**Activity**:
The answer should be an exact copy of the lines from the line with "Select win option 3 for match 12" through the last line of the entries, and no other lines.

Collected data:
★ ★ ★

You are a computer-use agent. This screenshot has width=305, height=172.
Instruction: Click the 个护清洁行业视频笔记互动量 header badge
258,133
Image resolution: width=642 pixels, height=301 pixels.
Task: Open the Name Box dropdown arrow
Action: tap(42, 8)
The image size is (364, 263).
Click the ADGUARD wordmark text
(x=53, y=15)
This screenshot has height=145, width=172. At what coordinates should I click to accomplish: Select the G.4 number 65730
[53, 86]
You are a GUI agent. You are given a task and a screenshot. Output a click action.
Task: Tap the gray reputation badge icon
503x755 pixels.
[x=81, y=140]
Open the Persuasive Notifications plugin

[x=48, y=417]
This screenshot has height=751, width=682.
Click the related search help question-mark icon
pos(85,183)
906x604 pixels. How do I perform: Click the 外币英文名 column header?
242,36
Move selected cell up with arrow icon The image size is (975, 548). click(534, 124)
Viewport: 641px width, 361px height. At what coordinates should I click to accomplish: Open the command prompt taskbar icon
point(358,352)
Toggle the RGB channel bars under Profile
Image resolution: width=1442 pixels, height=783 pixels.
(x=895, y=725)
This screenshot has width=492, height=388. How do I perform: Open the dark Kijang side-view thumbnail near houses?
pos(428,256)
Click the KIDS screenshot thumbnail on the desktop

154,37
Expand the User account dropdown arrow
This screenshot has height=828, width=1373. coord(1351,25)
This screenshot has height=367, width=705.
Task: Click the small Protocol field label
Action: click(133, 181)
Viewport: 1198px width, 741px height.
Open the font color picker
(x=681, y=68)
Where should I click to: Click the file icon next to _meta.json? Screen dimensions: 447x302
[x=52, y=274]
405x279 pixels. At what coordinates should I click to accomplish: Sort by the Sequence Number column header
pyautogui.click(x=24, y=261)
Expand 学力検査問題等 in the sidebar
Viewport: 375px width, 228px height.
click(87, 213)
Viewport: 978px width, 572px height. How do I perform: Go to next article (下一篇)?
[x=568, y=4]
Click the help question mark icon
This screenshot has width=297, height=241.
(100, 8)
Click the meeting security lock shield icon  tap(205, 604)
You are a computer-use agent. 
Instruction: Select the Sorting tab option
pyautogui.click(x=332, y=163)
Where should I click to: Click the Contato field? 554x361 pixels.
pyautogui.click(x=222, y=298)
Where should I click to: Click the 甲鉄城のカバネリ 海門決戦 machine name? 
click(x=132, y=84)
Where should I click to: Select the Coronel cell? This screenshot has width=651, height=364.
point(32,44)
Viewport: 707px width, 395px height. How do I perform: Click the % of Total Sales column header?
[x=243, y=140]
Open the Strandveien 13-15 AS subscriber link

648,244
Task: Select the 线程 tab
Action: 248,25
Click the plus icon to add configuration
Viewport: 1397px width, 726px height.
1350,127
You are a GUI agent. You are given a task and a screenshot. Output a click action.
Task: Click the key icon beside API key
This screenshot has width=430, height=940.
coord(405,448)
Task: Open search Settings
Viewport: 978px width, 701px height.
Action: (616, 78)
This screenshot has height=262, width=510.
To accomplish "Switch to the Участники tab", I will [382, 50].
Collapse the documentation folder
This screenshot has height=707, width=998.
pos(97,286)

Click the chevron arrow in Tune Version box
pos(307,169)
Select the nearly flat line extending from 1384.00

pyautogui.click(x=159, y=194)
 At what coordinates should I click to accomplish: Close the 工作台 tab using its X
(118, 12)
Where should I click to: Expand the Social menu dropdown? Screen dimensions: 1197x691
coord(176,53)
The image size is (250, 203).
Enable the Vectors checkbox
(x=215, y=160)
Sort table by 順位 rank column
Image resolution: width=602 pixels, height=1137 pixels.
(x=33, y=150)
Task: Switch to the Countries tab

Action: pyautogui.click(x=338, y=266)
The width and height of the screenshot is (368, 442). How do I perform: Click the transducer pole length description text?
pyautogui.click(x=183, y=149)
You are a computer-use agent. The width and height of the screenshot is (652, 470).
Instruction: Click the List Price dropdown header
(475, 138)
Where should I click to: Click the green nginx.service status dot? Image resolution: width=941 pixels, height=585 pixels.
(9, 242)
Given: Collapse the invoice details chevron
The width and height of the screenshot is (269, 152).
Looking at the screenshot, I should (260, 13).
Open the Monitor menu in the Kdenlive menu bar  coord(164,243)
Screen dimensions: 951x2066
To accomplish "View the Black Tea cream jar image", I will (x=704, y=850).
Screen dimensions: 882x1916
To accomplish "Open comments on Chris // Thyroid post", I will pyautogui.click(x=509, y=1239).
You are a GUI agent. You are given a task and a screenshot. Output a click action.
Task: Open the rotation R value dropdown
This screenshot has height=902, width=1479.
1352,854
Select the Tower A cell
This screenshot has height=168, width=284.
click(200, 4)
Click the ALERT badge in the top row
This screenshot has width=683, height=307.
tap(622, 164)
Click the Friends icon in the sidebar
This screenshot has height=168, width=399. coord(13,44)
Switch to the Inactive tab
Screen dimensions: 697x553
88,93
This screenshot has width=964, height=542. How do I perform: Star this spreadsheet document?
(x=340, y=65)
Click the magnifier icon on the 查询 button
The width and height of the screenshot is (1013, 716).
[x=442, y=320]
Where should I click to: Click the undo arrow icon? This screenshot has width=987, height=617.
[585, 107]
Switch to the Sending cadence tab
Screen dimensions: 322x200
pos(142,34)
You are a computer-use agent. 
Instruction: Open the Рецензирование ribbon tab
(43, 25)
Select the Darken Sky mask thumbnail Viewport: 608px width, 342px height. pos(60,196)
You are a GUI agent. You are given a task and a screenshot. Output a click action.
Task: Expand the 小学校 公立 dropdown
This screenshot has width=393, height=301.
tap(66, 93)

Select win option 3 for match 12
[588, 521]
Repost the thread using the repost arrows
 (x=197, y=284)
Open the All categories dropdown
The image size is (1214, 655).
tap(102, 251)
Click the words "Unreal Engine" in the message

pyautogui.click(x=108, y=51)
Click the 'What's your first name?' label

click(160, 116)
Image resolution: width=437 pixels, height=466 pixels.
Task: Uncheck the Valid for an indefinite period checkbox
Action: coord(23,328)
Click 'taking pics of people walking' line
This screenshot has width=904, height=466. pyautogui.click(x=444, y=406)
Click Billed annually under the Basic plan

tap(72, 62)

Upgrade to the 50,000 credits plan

★ ★ ★

**Solution for this problem**:
Select win option 3 for match 12
[588, 521]
Repost the thread using the repost arrows
 (x=197, y=284)
Open the All categories dropdown
The image size is (1214, 655).
tap(102, 251)
Click the words "Unreal Engine" in the message

pyautogui.click(x=108, y=51)
Click the 'What's your first name?' label

click(160, 116)
Image resolution: width=437 pixels, height=466 pixels.
Task: Uncheck the Valid for an indefinite period checkbox
Action: coord(23,328)
Click 'taking pics of people walking' line
This screenshot has width=904, height=466. pyautogui.click(x=444, y=406)
Click Billed annually under the Basic plan

tap(72, 62)

Upgrade to the 50,000 credits plan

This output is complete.